Friday, May 22, 2009

Sort of Like How the Map Is Not the Territory

W.
DVD via DVDPlay

Oliver Stone: I've seen nearly all of his movies and I've enjoyed almost none of them. Natural Born Killers is overrated and outshined by a number of similar films from the same time period; Platoon has exactly the same problems. JFK was boring and The Doors was tone-deaf. Alexander was a travesty, a meandering pointless movie with no memorable roles about one of the most interesting people in history. Wall Street is the one film of his I'd rank as a classic. Nixon was OK.

I'm not exactly sure what Stone was up to with W. Other Bush-hating filmmakers got to the party much earlier and with far sharper knives. The idea of an instant biopic is sort of intriguing, but ultimately there isn't enough historical distance to take anything like an accurate inquiry into the character of the real Bush. Will Ferrell's Bush is more convincing than Josh Brolin's, but that's not really the reason W. doesn't work. I think on purpose Stone avoids using anyone who looks even remotely like their character -- James Cromwell is so massively qualitatively different from George H.W. Bush in voice, appearance, and presence that the mind simply refuses to accept that's who he's playing, and Elizabeth Banks is a fair bit too sexy for Laura Bush -- because the director wishes to make you think about Bush the man rather than Bush the punchline, the soundbite. I get that, and I get how the noticeable usage of snippets of real Bushspeak (and his infamous nicknames for all of his inner circle members) are punched into the script to tie the revisualized cast to their real-world figures.

It doesn't work, though. Because it's going to be many years until all of the involved (guilty?) parties all finish their speaking tours and publish their memoirs, merely skimming from speeches and interview clips doesn't get the real measure of the man. W. takes George W. Bush's status as a born-again Christian seriously, but it also notes how his faith made him a more attractive political candidate in a sophisticated and even-handed way. It has a more nuanced approach to what some might call his birthright -- the film's Bush isn't handed everything he ever gets, exactly. It's more that he was raised from birth to hone a very particular skillset, one that makes it easy for him to repeatedly convince rich white people to give him money. In an early scene as a frat pledge at Yale, he already knows the name of every blueblood upperclassman who's hazing him. It's his business to know this stuff -- the business of those having the means to power handing the reins in an aboveground democratic way to their offspring.

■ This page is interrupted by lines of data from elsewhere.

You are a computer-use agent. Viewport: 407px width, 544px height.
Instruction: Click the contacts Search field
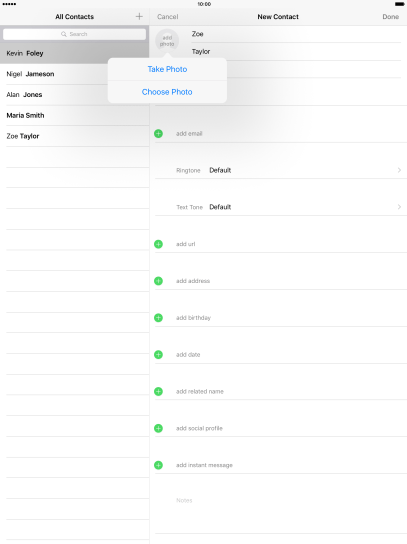(x=74, y=34)
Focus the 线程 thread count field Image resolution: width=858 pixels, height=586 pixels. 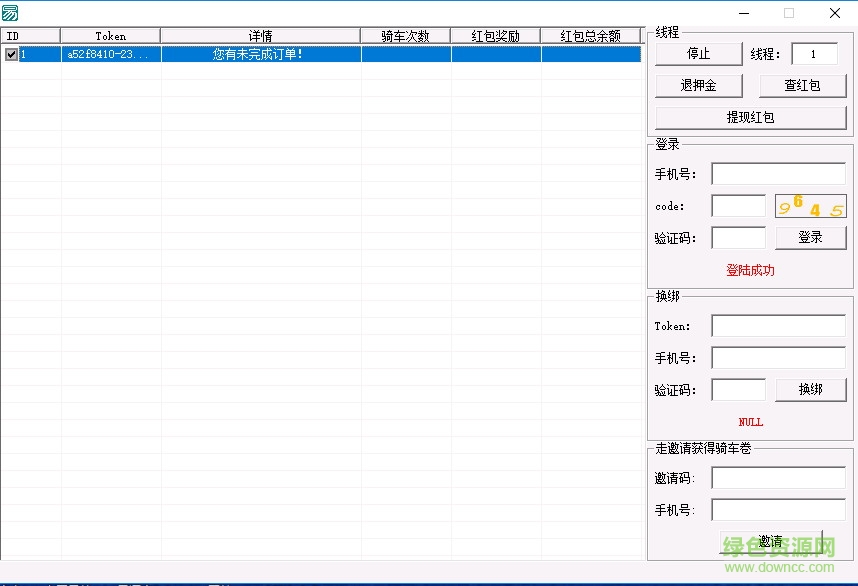pos(814,54)
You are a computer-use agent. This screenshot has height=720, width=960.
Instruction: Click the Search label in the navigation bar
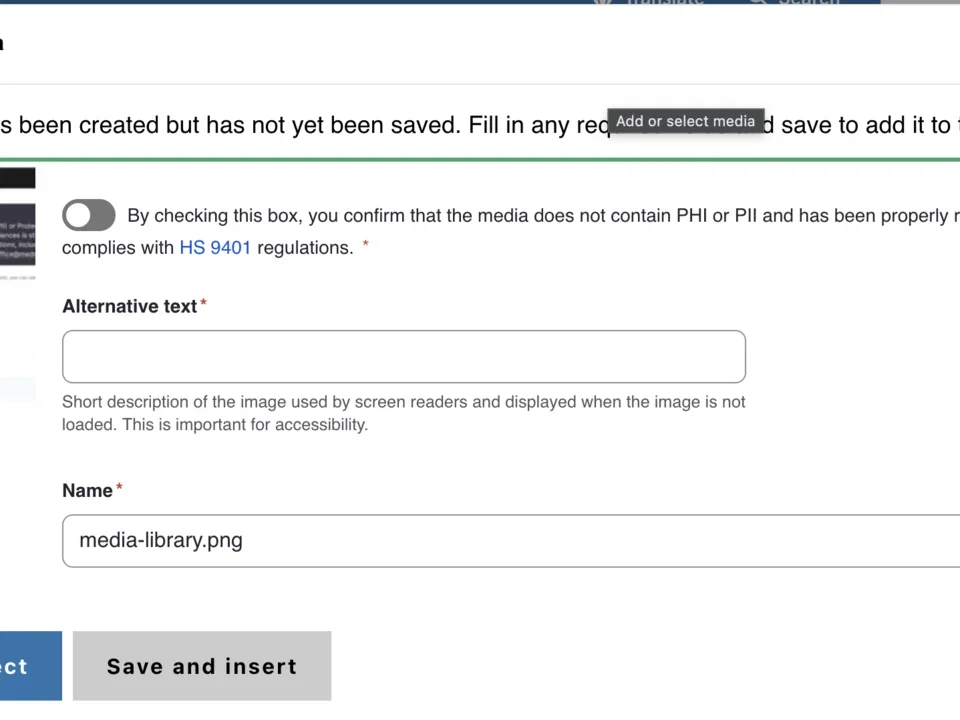pos(809,3)
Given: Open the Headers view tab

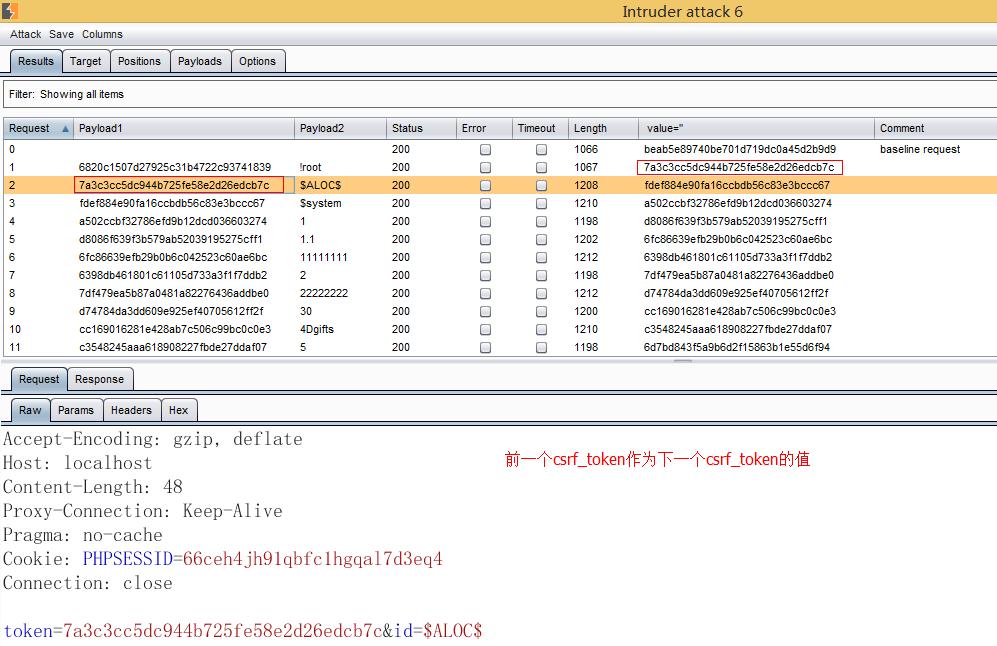Looking at the screenshot, I should (131, 410).
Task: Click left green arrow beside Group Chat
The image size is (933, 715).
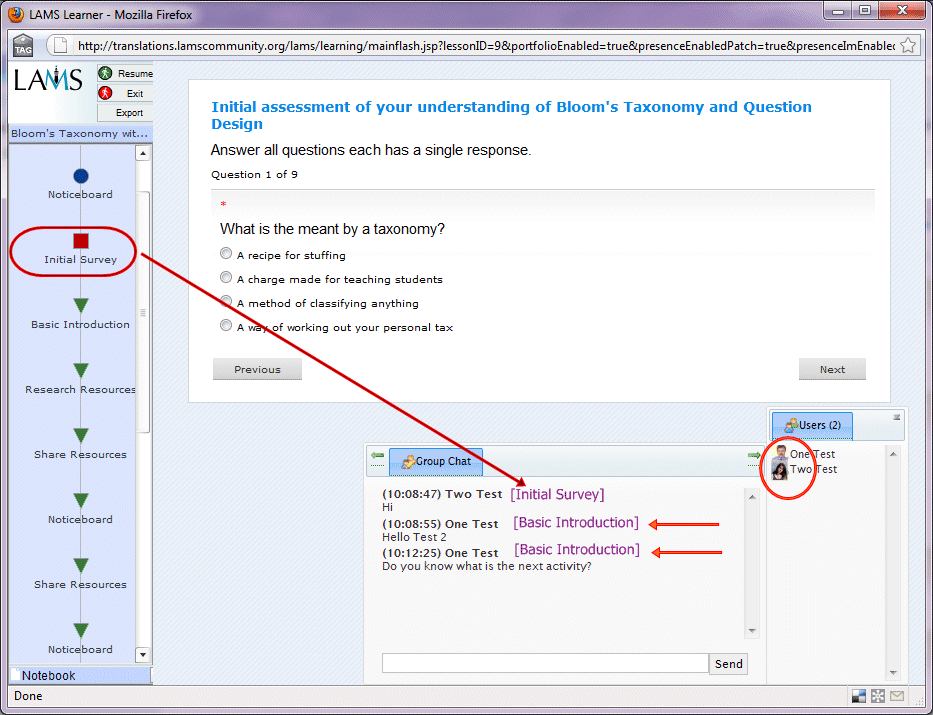Action: coord(377,456)
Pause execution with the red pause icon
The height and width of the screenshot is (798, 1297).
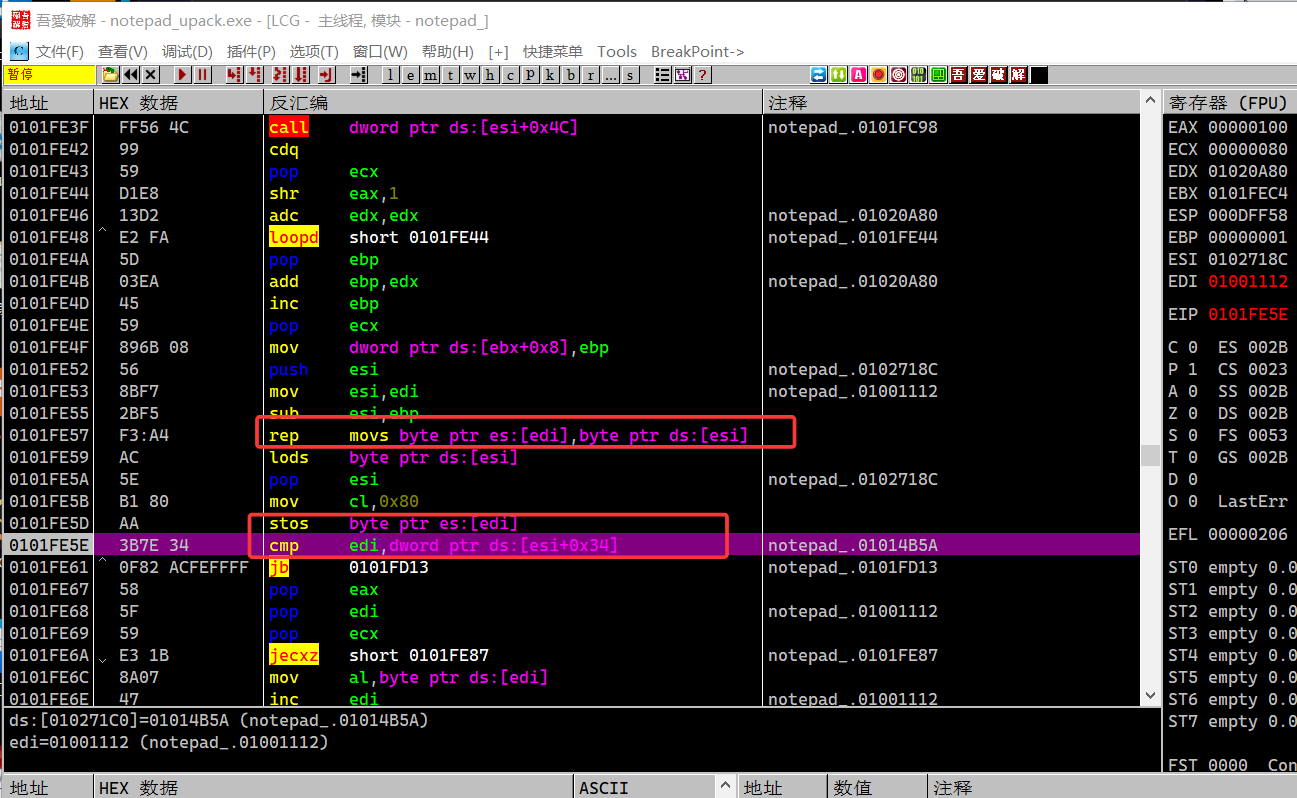coord(203,75)
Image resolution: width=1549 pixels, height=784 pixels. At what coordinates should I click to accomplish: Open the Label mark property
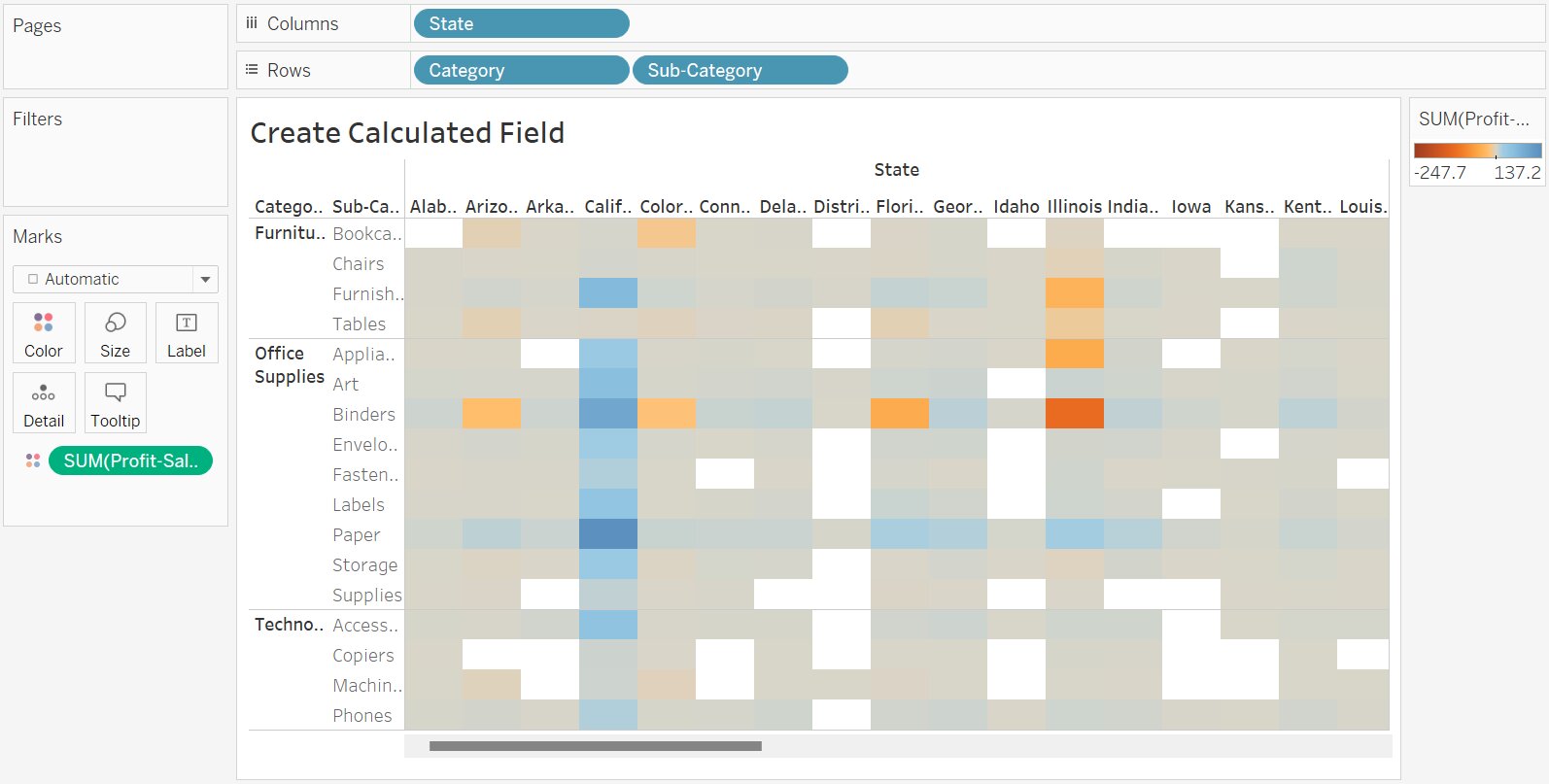[187, 332]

Stone is good at showing events, as he always has been, but has difficulty rounding out his characters. Here there isn't an appropriate cinema ending for his hero/villain, so he and his screenwriter graft on a rather tired and false-sounding running thread involving W.'s deeply insecure relationship with his father. Here, they might as well be doing Trey Parker and Matt Stone's mercifully short-lived "That's My Bush!". That conceptually fascinating (but also truly unfunny) comedy took actors and actresses who looked like White House main players (more so than the ensemble in Stone's film) and grafted their likenesses, names, and props to a deliberately formulaic bad-neighbors sitcom. A strange idea, but in effect no different than what Stone has here, which is a film about characters who have the same names as the Bushes but have little to relation to the living humans themselves. I don't think the real George W. Bush is wracked with self-doubt about his decisions as president -- and that's way more interesting to me psychologically than some half-baked Joss Whedon plot about daddy issues.